● **What to produce**
Write out the records in full and without alteration, setting aside their pictures.

● **Source material**
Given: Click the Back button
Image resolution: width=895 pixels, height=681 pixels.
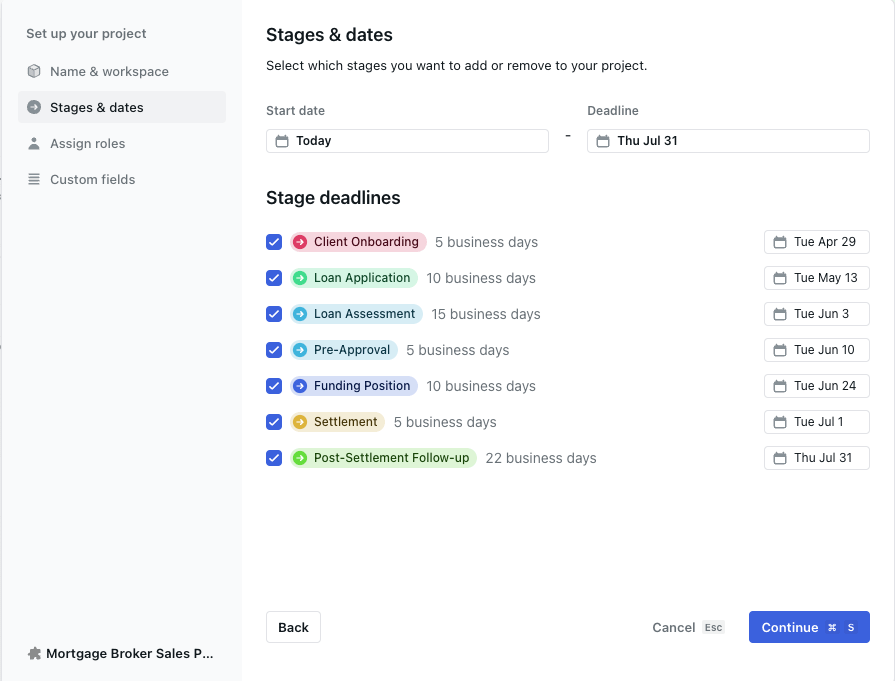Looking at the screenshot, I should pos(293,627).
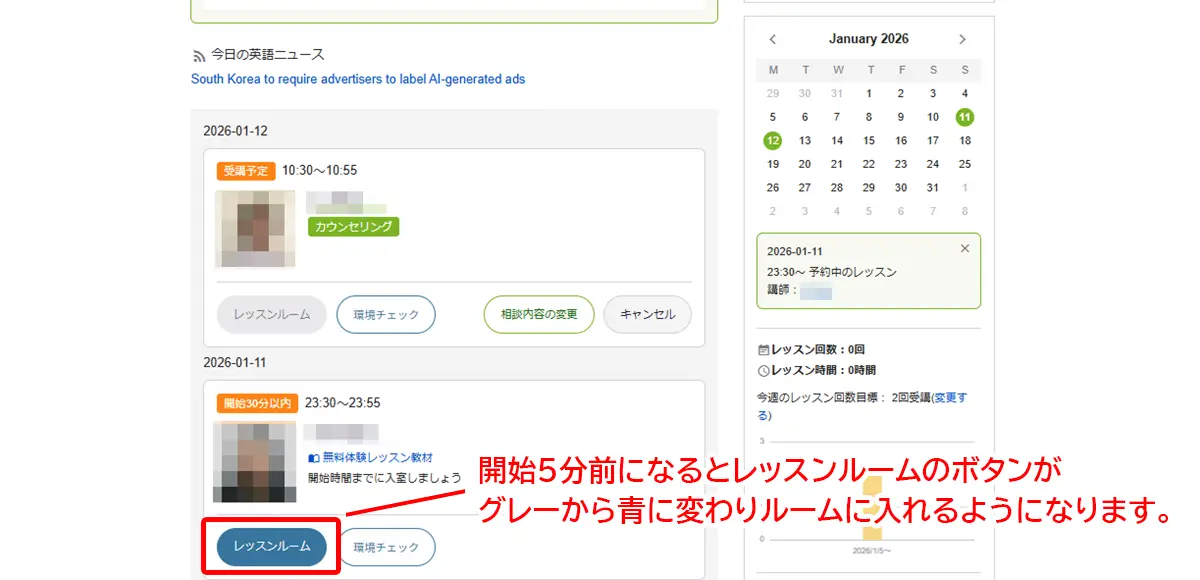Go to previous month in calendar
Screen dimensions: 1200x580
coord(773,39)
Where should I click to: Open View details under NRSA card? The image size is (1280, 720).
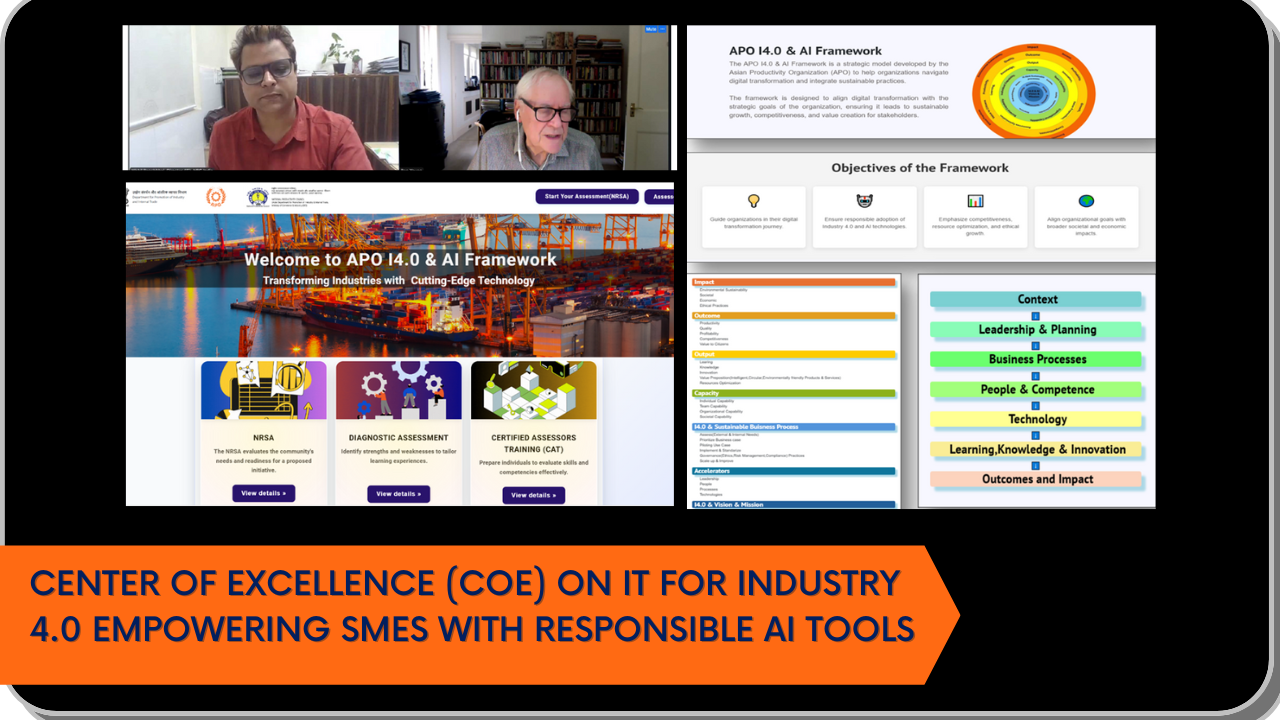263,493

● **Task solution**
Given: Click the Back button
Image resolution: width=895 pixels, height=681 pixels.
Looking at the screenshot, I should pos(293,627).
Go to previous month in calendar
Screen dimensions: 1200x580
coord(773,39)
Where should I click to: Open View details under NRSA card? The image size is (1280, 720).
263,493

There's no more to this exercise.